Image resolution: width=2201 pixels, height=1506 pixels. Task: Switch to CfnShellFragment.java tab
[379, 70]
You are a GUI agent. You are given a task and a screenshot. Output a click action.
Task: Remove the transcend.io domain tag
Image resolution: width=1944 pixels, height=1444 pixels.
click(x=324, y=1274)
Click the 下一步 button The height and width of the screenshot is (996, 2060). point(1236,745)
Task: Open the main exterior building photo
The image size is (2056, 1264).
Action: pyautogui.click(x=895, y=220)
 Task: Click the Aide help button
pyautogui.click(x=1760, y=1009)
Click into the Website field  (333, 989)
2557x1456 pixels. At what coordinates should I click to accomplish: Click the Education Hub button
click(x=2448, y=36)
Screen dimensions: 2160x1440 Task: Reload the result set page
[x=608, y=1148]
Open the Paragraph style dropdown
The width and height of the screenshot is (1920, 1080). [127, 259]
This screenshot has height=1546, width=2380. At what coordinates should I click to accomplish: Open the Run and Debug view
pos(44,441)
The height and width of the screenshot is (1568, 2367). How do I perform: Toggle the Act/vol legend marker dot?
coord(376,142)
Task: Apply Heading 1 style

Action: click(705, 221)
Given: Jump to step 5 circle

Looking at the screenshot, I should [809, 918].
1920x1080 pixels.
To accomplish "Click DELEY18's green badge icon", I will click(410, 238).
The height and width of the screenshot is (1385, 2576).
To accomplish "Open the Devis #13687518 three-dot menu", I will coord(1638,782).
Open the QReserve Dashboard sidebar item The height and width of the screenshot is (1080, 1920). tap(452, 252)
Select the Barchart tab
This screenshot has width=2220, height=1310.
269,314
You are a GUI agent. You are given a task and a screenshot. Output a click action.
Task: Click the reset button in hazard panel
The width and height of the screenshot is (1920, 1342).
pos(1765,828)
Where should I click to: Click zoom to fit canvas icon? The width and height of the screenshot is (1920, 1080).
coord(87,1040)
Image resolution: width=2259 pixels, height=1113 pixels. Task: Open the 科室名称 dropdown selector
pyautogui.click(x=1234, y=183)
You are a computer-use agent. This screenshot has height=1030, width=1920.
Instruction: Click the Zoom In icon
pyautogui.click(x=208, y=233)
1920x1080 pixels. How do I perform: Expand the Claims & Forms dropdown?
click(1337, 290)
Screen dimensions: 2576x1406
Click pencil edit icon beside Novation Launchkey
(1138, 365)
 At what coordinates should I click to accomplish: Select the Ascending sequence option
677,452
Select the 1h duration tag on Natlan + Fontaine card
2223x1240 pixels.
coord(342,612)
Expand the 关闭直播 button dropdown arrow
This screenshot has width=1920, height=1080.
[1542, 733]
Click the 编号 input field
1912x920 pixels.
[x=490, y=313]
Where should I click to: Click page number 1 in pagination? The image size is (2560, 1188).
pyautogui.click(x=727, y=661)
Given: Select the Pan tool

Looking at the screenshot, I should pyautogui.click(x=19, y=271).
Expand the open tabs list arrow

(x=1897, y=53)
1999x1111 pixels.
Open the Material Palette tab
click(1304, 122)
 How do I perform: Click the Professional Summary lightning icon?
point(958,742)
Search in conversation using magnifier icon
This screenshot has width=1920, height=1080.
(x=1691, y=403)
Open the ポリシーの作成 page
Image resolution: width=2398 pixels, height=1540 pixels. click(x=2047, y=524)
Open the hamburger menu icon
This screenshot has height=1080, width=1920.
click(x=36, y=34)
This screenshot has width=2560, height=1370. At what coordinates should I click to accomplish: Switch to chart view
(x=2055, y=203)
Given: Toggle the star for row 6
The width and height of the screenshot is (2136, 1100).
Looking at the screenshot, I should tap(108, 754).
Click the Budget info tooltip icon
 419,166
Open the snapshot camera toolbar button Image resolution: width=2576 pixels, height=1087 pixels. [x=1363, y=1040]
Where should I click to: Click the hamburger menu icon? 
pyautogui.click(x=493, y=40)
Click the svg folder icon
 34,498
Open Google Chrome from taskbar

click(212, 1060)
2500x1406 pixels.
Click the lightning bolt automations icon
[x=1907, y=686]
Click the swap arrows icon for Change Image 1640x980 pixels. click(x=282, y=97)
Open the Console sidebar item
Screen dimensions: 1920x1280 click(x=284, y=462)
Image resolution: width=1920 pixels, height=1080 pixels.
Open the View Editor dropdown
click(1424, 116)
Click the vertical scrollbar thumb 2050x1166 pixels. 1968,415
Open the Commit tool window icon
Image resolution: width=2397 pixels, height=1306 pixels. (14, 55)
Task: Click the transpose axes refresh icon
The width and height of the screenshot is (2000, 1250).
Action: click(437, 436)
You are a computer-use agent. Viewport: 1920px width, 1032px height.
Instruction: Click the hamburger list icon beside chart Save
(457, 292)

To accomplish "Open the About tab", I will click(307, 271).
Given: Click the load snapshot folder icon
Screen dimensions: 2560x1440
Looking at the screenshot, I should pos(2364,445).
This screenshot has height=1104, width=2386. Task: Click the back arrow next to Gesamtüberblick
☆ ☆ ☆ ☆ ☆
> **WORK REQUEST**: Which lines above hold the string "field"? Show each of them.

> **SOLUTION TO THIS EXERCISE**:
Click into the Website field  (333, 989)
Click the 编号 input field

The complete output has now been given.